• _Testo fornito_:
%%

Nato a Trieste il 28 giugno 1889, studiò con profitto all’Istituto Nautico e non ancora ventenne aderì al movimento repubblicano. Il partito, che si ispirava agli ideali di Garibaldi e di Mazzini, aveva preso all’atto della sua fondazione, nel 1906, il nome di “Democrazia Sociale”, essendo vietato dalla legge austriaca costituire sezioni di partiti o di associazioni politiche operanti in Italia.

Foschiatti fu conquistato immediatamente dal programma del partito, che predicava – come si poteva leggere nel primo numero del suo organo, l’Emancipazione, - non solo l’avversione alla “tirannia” conservatrice dell’Austria, ma anche un forte impegno per “la liberazione dalla tirannide del capitale e l’eliminazione del padrone delle fabbriche”: un impegno che portò i suoi uomini a cercare costantemente un rapporto ideologico, organizzativo e culturale con la “sinistra” repubblicana che operava in quegli anni in Italia.

Furono questi ideali che lo spinsero nel 1911 ad accogliere l’appello di Ricciotti Garibaldi e a combattere in Albania, come volontario garibaldino, in appoggio alla rivolta delle tribù cattoliche dei Malissori; furono gli stessi ideali a portarlo, l’anno successivo, a combattere in Grecia per la liberazione di Giannina.

Nel 1914, mentre si profilava la possibilità dell’entrata in guerra dell’Italia contro la “alleata” Austria, Foschiatti si recò a combattere in Francia nella “Compagnia Mazzini”; l’iniziativa di quel gruppo di volontari italiani che speravano in un appoggio militare ad uno sbarco in Dalmazia fallì ben presto e Foschiatti, alla fine dell’anno, si iscrisse al Centro raggruppamento volontari. Quando scoppiò la guerra era soldato volontario e nel luglio del 1915 partecipò all’assalto del Podgora. Nel 1916 fu al comando di un plotone della Brigata Casale e si distinse nella conquista dei bastioni del Monte Calvario e nella liberazione di Gorizia. Furono esperienze nelle quali seppe conquistare l’affetto e la stima dei soldati per le sue doti di “mente e di cuore che non si dimenticano”, com’ebbe a scrivere un suo subalterno.

%%

Una sequenza di record
%%

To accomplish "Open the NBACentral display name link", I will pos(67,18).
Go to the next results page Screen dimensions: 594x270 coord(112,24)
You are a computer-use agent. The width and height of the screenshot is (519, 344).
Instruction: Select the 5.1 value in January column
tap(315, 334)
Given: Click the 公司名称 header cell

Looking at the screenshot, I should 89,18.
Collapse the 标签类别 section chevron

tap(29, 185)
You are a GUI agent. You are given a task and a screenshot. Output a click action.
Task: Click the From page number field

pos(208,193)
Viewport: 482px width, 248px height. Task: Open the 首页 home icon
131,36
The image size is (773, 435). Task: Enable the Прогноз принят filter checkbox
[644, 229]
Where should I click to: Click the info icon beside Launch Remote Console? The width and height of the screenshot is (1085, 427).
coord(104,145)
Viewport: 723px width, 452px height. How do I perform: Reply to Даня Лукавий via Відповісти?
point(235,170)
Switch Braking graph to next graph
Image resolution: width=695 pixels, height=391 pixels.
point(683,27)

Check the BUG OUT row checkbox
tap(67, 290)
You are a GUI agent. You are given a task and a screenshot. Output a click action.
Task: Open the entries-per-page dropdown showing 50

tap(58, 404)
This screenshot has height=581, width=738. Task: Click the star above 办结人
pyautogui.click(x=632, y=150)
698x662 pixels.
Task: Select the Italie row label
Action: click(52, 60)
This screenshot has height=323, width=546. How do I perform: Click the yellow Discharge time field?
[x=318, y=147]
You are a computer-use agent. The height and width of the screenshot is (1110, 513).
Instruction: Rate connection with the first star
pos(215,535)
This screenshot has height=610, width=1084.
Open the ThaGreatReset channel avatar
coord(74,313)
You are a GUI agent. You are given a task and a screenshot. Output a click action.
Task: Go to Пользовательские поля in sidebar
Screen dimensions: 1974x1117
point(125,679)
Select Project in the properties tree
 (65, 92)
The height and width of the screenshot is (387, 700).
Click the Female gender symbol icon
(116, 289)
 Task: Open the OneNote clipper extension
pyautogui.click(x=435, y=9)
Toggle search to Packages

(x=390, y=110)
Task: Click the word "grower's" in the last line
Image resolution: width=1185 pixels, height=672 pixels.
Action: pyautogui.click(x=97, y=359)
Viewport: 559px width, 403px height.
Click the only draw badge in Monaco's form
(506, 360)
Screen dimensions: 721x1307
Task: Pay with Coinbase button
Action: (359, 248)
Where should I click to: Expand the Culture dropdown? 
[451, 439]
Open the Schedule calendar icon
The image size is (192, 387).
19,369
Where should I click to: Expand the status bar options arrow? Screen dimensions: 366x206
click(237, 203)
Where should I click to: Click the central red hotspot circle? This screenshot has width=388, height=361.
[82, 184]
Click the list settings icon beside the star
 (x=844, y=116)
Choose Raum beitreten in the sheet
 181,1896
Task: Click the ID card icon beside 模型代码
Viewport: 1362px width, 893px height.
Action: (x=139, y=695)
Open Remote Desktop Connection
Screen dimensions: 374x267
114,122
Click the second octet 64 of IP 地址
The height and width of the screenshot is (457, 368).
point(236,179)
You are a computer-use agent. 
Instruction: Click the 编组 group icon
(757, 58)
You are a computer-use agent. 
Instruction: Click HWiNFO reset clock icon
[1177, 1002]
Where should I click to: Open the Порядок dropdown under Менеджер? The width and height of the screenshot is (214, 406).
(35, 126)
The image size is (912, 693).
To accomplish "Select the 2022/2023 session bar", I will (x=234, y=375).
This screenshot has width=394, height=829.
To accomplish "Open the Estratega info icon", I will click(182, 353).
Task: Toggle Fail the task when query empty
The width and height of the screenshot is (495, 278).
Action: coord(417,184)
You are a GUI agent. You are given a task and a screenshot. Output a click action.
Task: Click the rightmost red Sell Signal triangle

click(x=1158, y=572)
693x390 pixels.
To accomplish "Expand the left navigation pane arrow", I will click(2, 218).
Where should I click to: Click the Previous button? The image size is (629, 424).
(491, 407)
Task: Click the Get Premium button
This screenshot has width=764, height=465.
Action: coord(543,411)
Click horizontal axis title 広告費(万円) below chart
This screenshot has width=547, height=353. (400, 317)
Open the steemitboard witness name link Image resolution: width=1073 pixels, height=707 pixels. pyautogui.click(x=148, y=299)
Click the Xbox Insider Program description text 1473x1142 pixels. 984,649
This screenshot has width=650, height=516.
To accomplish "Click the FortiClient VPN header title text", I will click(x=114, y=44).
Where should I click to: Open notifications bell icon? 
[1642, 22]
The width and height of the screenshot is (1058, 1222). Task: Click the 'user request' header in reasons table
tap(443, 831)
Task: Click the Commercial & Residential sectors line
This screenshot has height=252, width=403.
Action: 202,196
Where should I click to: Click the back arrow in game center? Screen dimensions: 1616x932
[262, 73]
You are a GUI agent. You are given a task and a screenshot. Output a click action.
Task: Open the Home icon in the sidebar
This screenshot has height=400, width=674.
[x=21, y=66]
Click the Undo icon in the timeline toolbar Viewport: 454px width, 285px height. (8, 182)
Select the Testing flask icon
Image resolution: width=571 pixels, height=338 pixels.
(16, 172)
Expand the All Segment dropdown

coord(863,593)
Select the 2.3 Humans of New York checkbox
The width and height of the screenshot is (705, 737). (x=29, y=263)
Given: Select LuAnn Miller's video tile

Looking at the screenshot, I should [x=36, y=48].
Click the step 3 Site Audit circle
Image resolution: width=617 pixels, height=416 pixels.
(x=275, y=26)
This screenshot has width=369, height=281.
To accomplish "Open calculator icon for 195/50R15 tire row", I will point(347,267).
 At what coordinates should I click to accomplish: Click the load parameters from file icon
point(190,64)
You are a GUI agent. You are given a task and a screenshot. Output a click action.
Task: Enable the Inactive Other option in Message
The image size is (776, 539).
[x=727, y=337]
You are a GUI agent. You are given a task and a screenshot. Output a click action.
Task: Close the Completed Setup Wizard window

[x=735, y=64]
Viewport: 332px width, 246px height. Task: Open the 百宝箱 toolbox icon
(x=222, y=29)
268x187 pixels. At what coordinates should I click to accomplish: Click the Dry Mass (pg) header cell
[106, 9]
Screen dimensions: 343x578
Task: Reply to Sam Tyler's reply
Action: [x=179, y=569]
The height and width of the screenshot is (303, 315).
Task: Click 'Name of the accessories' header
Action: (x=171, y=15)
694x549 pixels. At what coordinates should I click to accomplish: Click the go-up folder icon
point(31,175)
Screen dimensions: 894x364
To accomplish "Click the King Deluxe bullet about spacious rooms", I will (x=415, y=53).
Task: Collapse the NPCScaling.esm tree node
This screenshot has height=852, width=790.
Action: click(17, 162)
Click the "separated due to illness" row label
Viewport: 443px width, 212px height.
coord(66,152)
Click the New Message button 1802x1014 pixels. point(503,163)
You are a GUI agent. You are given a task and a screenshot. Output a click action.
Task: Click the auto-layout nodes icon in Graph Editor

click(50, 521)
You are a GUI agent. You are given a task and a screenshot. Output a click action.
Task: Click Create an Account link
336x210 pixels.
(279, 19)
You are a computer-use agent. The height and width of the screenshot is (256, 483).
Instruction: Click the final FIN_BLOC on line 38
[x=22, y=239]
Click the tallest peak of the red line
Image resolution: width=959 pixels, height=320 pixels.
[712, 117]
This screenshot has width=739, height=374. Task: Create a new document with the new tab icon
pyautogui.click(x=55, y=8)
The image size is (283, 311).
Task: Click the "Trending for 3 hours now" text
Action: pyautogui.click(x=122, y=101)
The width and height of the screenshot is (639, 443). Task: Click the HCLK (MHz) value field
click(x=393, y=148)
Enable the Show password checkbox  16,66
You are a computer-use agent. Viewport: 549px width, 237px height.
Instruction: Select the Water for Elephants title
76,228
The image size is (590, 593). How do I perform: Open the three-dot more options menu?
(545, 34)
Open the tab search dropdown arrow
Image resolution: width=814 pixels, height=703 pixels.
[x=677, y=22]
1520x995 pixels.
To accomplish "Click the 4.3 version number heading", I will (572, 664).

%%

• _Requisiti del compito_:
Riscrivi il passo del testo su Foschiatti che parte da "Nel 1914, mentre" e arriva fino a "un suo subalterno.", mettendo "reparto" al posto di "plotone".

• _Esercizio svolto_:
Nel 1914, mentre si profilava la possibilità dell’entrata in guerra dell’Italia contro la “alleata” Austria, Foschiatti si recò a combattere in Francia nella “Compagnia Mazzini”; l’iniziativa di quel gruppo di volontari italiani che speravano in un appoggio militare ad uno sbarco in Dalmazia fallì ben presto e Foschiatti, alla fine dell’anno, si iscrisse al Centro raggruppamento volontari. Quando scoppiò la guerra era soldato volontario e nel luglio del 1915 partecipò all’assalto del Podgora. Nel 1916 fu al comando di un reparto della Brigata Casale e si distinse nella conquista dei bastioni del Monte Calvario e nella liberazione di Gorizia. Furono esperienze nelle quali seppe conquistare l’affetto e la stima dei soldati per le sue doti di “mente e di cuore che non si dimenticano”, com’ebbe a scrivere un suo subalterno.